Tag Archives: tails

Wagging

In my last post I wrote about the benefits of having a tail. Some humans pointed out to me that I forgot to write about something that is typical for dogs and tails: wagging. Dogs wagging their tails are happy, those humans tell me.

I am sorry to spoil their idea, an idea that is shared by a lot of humans. It is a misconception. We are not always happy when we wag our tail. To be precise: tail wagging has nothing to do with happiness! When we wag our tails, it means we are agitated. Sometimes we are agitated because we sense something nice is going to happen (yummy food! squeaky ball!) and in a way you can say that we are happy then. But when we wag our tail it can also mean we are insecure, angry or even scared.

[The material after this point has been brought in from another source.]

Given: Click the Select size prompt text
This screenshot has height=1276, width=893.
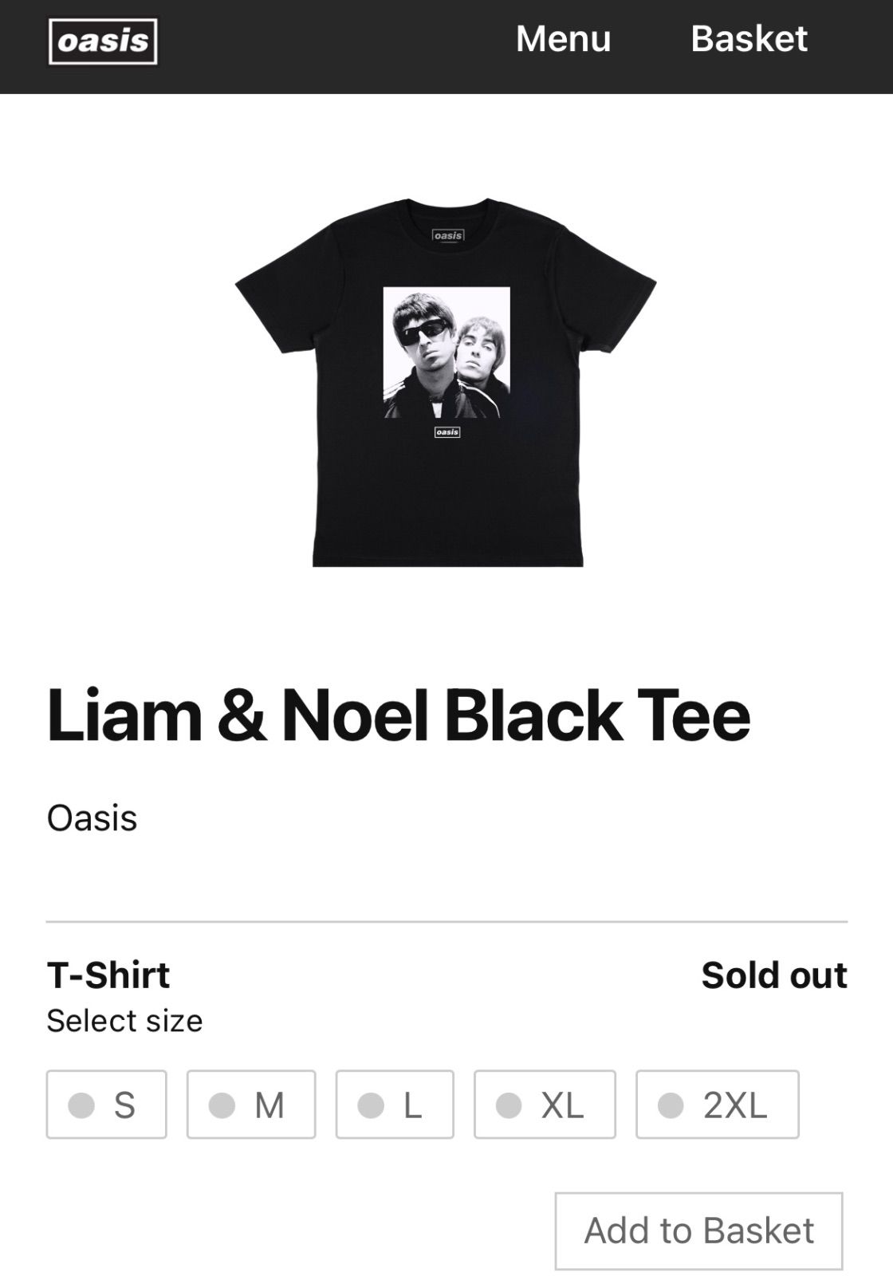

Is that confusing? Not to canines. We sense each others energy, we know what the other dog means. To humans it can be confusing, because they have not learned how to read our body language. I will give them a clue. Look at the position of our tail when we are wagging. Is the tail up high in the air and wagging fast, it means a dog is over exited. He is not happy, he can even become aggressive. One sees this often when dogs meet. His tail will be high, wagging fast and he will make his body look bigger, standing tense. Usually he will be very close to the other dog. Too close to my liking – when a dog approaches me like this I snap, because they do not respect my personal space. Usually snapping helps, especially with intrusive males.

If the tail is very low, wagging fast, it means a dog is over exited too. It is exited and a little scared, with a look on its face that means ‘ooooh I do love you and I know we will go and do something awesome but will you please tell me what it is because I am really insecure right now!’ Something like that. This dog is not truly happy and his  wagging tail is showing exitement and insecurity.

Then there is the third position: a medium raised tail, wagging slowly. This means the dog is relaxed and yes, most of the time you can say she is happy. Usually you can see this with dogs that are walking leisurely, sniffing her and there, doing some quiet explorations.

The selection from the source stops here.